The Watsons moved from Nova Scotia to Yukon two years ago. For the last two years Rhys, 16, has been playing the alto saxophone in the All-City Band.
He also spends his time volunteering with the All-City Band, with his cadet squadron and with the Canadian Hemophilia Society.
To get the silver award he was often found mountain biking on the trails around the territory.
The silver Duke of Edinburgh Award is completed over six months.

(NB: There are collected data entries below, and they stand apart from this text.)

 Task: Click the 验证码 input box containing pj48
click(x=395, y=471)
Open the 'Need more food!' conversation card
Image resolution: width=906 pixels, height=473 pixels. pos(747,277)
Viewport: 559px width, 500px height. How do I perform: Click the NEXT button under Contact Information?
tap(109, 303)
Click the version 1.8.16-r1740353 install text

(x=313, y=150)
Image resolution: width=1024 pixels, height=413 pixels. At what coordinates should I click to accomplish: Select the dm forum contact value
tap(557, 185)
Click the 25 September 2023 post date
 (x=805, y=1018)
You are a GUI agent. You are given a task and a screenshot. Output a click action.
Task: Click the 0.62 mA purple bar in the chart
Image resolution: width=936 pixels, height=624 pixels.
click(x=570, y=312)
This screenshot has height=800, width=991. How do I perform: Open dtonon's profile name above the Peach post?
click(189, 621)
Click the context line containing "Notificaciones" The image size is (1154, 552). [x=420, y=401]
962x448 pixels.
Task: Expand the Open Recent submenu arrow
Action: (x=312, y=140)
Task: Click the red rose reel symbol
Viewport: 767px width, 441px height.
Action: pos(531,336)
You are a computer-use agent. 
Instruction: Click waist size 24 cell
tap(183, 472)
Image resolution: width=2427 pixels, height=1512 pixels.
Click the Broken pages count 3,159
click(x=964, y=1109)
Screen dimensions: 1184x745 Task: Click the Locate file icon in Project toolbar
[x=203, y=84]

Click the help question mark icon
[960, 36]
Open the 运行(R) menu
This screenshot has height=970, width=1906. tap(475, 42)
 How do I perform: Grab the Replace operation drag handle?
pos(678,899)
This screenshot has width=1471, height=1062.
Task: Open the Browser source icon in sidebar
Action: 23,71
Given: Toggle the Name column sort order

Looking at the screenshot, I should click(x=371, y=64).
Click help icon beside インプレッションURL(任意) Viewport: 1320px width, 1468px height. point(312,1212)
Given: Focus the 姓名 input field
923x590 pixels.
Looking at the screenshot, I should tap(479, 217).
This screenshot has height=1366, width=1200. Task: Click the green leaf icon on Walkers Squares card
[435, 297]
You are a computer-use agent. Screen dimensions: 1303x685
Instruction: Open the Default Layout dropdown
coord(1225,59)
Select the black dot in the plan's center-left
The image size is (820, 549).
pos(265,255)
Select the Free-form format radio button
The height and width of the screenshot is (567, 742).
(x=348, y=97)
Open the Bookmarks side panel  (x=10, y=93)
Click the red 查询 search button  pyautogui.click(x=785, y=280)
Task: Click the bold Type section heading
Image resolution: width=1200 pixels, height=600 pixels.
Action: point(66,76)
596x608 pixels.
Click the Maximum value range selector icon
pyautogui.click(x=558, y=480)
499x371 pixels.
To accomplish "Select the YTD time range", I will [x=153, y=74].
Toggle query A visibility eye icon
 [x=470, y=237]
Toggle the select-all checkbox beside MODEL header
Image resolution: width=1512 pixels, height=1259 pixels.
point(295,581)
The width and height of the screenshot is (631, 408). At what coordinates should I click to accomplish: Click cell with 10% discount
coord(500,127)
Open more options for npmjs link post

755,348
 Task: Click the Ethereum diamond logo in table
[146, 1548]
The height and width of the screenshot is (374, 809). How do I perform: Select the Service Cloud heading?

Participants spend an average of one hour per week dedicated to each activity over the time period.
“(The award) prepares you for what comes next,” he said. “It prepares you for helping out the community, it prepares you for helping out the world, it helps you grow into that person that will be needed for the future.”
To complete the adventurous journey category, Rhys, a long-time cadet, went with the Royal Canadian Army Cadet Corp winter camping near Carmacks.
For 14-year-old Teaghan, completing the bronze award meant picking activities from the same categories as her brother but completing fewer hours over a shorter period of time.
She started working on the award as soon as she was old enough.
“I thought it would be really fun and a good way to stay active and learning. Plus I could be inspirational to others to do the program too.”
She volunteered at the food bank and local animal shelter.
A student at Porter Creek Secondary School, Teaghan took part in a sports leadership program to learn to play hockey. When she started, she didn’t know how to skate, she said.
“But by the end of it, I was a really good skater, I knew how to play hockey and I was amazed by the accomplishment.”
For her expedition, Teaghan, who is a member of the army cadets, travelled just outside of Medicine Hat to hike 12 kilometres.
“It was really fun. I got to meet a lot of new people and I came back knowing a lot of things I didn’t know before, how to live out in the woods.”
Closer to home, she also completed the cadet expedition instructor course. The six-week program involved more than 100 km of hiking, 230 km of mountain biking and 150 km of canoeing.
Completing the requirements for the award is helping him discover what he’s passionate about, Rhys said.
“I aspire to be a doctor, either medical or research, at least in the field to help cure hemophilia, which is a disability that I live with daily.”
For now he’s already got his eye on accomplishing the gold award.
Gold is the highest level of the award a youth can receive.
It requires even more hours, spread out over a year. Gold level recipients also must take part in a “residential project,” something like a training course or service project that takes places outside of their home.
Rhys has already completed a trip that would qualify.
This year he learned the basics of how to launch and build rockets at a six-week advanced aerospace course for cadets.
“We scuba-dived and learned different aspects of living in space and different skills you would need in space.”
Both Rhys and Teaghan said they would encourage other Yukoners to try out the Duke of Edinburgh program.
“The Duke of Edinburgh program is an amazing program,” Rhys said. “It grows you into a better person and helps prepare for the future.”